By Ben Ryan, staff journalist for HMT and Metalhead Mental Health Practitioner
I went to my first gig for years recently, to see Killswitch Engage who were supported by Tenside and Revocation and it helped remember what I loved about the metal scene.
I was going to go on about the Biopsychosocial model (commonly used in mental health settings) and how it looks as how strong we are in our physical selves, in our internal selves and in our social selves. Then I would reflect on my experiences in a structured way. But then I got really exited and just decided to have a rant how much fun I had!
As always my analysis will be more of a formal mildly biographical rant.
So first is the volume, it hits you right in the chest and triggers a rush of endorphins with a dash of adrenalin and a touch of panic. Not nasty hormone stink panic, nononono, no. A nice lovely shaky energy. A ‘ooohh what’s gonna happen next?’ panic. What was especially strange was Revocation who, after about ten mins, I could no longer hear. Their intense sound sort of blurred into a loud silence that I found really relaxing and kind of zen. When Killswitch came on I was in constant motion.
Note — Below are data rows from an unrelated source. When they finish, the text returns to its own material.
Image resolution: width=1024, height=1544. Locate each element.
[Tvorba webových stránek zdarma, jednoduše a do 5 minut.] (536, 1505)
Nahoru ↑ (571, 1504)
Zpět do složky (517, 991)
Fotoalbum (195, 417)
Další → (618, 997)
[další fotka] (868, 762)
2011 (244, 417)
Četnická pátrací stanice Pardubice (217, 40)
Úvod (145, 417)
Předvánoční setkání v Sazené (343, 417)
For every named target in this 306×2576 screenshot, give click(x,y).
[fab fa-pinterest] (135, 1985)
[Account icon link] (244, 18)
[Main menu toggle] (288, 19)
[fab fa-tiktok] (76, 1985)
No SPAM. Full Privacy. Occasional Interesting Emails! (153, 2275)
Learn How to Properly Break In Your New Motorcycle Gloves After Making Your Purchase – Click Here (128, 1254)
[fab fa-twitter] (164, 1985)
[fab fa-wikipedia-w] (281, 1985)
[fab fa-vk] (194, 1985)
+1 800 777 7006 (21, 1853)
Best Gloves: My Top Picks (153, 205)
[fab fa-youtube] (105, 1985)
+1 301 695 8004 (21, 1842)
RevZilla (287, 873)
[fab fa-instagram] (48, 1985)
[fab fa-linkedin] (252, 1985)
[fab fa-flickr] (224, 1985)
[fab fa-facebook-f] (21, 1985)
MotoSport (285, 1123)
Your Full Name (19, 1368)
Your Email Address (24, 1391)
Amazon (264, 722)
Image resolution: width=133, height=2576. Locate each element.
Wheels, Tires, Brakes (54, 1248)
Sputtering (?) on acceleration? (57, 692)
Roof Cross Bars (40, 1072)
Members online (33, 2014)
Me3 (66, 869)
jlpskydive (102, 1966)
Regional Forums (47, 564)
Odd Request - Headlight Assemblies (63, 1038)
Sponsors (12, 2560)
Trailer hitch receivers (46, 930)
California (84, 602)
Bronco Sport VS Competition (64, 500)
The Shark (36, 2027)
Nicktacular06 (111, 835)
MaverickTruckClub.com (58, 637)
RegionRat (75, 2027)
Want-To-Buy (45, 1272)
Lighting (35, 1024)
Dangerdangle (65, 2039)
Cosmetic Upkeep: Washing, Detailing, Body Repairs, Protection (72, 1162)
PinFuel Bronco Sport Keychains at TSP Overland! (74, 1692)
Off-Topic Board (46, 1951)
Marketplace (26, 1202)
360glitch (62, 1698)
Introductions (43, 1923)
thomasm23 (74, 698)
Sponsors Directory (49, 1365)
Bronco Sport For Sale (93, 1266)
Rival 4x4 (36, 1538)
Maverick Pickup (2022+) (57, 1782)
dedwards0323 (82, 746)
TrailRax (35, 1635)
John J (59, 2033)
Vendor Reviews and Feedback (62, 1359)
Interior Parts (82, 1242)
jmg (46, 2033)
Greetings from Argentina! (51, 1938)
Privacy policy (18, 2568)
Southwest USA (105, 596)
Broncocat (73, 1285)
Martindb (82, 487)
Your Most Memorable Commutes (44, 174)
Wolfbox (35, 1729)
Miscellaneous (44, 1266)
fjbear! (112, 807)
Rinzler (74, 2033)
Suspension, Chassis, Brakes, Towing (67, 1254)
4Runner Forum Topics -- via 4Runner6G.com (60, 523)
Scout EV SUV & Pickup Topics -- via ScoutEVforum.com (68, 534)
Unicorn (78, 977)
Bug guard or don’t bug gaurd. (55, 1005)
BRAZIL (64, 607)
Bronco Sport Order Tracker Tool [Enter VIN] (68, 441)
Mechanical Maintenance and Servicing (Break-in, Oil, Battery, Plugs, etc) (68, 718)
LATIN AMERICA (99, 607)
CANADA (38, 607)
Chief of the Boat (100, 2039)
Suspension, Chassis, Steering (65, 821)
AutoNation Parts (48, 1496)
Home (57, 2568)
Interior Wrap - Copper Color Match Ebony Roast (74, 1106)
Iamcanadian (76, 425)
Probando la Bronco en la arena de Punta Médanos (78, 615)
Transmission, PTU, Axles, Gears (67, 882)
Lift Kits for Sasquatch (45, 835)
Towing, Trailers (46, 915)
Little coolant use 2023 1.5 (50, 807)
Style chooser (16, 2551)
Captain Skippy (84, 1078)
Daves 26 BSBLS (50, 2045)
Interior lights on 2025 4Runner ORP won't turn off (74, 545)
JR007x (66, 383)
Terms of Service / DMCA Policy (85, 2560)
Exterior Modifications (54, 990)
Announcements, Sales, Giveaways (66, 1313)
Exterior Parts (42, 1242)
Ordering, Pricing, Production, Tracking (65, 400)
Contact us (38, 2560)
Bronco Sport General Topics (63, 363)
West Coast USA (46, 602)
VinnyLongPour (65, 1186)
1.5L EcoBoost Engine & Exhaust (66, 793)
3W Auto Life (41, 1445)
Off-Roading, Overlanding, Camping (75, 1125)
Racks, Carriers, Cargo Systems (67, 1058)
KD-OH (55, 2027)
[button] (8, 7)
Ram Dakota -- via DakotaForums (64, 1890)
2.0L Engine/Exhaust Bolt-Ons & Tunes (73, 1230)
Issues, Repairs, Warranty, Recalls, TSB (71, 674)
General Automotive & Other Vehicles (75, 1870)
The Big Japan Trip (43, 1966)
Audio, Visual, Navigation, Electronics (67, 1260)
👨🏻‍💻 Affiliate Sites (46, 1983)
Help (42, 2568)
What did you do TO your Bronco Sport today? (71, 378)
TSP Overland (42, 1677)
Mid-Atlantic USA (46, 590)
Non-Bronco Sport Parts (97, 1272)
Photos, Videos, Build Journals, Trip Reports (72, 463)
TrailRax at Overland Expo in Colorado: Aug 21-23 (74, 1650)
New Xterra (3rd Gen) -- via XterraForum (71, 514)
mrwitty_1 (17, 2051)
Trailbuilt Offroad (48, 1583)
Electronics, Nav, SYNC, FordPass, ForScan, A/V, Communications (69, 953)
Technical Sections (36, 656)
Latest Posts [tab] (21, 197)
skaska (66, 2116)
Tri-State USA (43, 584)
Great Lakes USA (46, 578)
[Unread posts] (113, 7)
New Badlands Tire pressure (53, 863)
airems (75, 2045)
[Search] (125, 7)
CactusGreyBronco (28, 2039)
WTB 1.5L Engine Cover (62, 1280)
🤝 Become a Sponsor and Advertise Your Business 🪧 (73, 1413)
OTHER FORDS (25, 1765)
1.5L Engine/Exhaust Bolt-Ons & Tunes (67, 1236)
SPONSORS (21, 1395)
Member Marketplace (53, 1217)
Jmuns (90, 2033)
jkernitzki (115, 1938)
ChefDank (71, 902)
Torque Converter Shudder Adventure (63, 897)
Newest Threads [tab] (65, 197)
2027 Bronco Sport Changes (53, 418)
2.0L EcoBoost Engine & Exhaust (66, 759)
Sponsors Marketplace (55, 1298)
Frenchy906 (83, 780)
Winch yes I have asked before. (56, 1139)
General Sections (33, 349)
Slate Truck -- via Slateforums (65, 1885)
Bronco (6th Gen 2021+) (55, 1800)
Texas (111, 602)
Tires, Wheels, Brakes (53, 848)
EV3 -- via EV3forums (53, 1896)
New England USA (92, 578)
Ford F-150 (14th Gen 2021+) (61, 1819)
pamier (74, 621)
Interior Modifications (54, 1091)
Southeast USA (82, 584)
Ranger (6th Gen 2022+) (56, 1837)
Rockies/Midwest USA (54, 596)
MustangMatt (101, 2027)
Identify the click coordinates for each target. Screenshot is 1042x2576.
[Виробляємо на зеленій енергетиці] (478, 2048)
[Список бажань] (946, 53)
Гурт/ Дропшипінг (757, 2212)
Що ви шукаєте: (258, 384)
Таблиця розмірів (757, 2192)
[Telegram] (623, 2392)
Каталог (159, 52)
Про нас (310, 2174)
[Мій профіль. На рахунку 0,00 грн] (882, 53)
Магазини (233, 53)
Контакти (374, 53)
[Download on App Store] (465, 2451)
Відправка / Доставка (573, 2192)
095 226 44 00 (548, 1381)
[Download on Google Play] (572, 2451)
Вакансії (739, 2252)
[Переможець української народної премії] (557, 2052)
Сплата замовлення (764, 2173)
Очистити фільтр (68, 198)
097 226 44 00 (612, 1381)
Then you have the gestalt mentality of organised chaotic expression. That wild build up of promised danger that erupts in the most consensual of violence; the mosh pit. Mosh pits are something that my logical sensible brain dislikes. They are sweaty, messy and I have had some less than amusing injuries (I break easy, be gentle). In the middle of a crowd however it’s something that takes you over. It’s something primal and freeing and it makes me laugh a scary laugh that I only otherwise make when I feel like a hunter or a warrior. Any gig I have been to allows me to tap into something ferocious wild and young inside. I feel spiritual, invincible and unstoppable.
And then finally there’s the people around you and the unspoken and spoken connections you make. I went with friends but we lost each other about two songs in. I then proceeded to jump around with a hundred strangers, one of which finally found my shoe gave me a hug and loudly told me I’m old enough to know “YOU ALWAYS DOUBLE KNOT IN A MOSHPIT!”. I was soaked in the DNA of a hundred sweaty people as we stood stand by stand screaming lyrics we all loved.
Ah so yeah I guess that is what happened to strengthen my wellbeing a biologically psychologically and socially.
I went home with ringing in my ears and a smile on my face, saying hey to other gig goers on the way out and trying to remember where my shirt went.